After a string of terrible dating experiences I’ve been telling myself I don’t want to feel anything. Not for another person at least. It’s too hard. There are too many things that can go wrong. I’ve been thinking of all the bad parts about previous relationships, ones that didn’t work out.

I’ve seemed to forget the good bits. The parts where you can’t stop thinking about someone’s back, and how much you want to put your hand there. Not in a sexual way. Just as a way to tell someone you’re there.

Writers Block.

Every time I sit down to write I freeze up. I worry.

What gives me the right to write? I’m not good enough to be a writer. What do I even have to say?

These thoughts cloud my mind. So I sit in front of a blank page. Becoming overwhelmed with the doubt. Most days I don’t know what to do. I don’t know how to ignore the negativity.

So, I don’t write.

Well, I do, but not something I intend to share. Which for me is the important part. The sharing. That bridges the gap between the stream of consciousness random writing I do most of the time, and something like this.

Which is still a random jumble of words. But it intended to be more cohesive than my normal stuff. But it’s all seemed overwhelming lately. Putting my words into the world. Being vulnerable.

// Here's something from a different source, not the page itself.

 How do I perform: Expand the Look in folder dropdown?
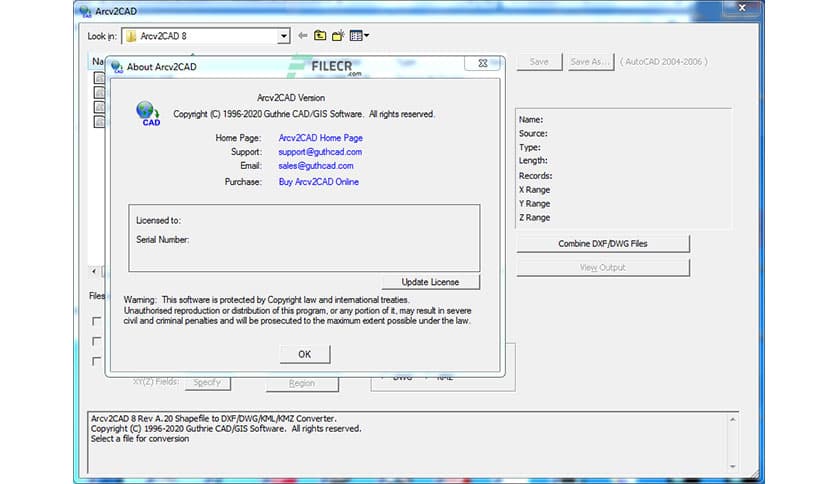(283, 37)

It hasn’t just been in my writing that I’ve been afraid to be seen. It’s everywhere. In my day to day life. It’s scary to put yourself out there. I’ve been letting that fear get the best of me. Somedays, it still will. But today I’m hitting publish.

Do it Now

I recently ordered a book called “The Pocket Guide to Action” by Kyle Eschenroeder, in the package came a little bracelet that has the words “Do it Now” on it. Which has been a good, but constant reminder of my laziness. Although I will say it has been useful.

When you put something off, even something small it seems that much harder to getting around to it. I’m am certainly not a master at this. But I’m trying to get better. Take for instance dishes, if you immediately take care of your dish after it meal it takes maybe a minute. If you wait a couple days then you have several other dishes to take care of, and maybe that food got crusted on and then it’s just gross.

The book, and the bracelet have led to thinking a lot about action lately. And “right action” versus just a plain action. The benefit of actively engaging in a book, versus slogging through the pages and dreaming about something. Or even just brushing your teeth and being mindful of that. It’s worth a try, and action seems to be more about a lot a small things than any big things. But at the end of the day when you lay in bed it’s pretty rewarded you realize how much you actually did that day.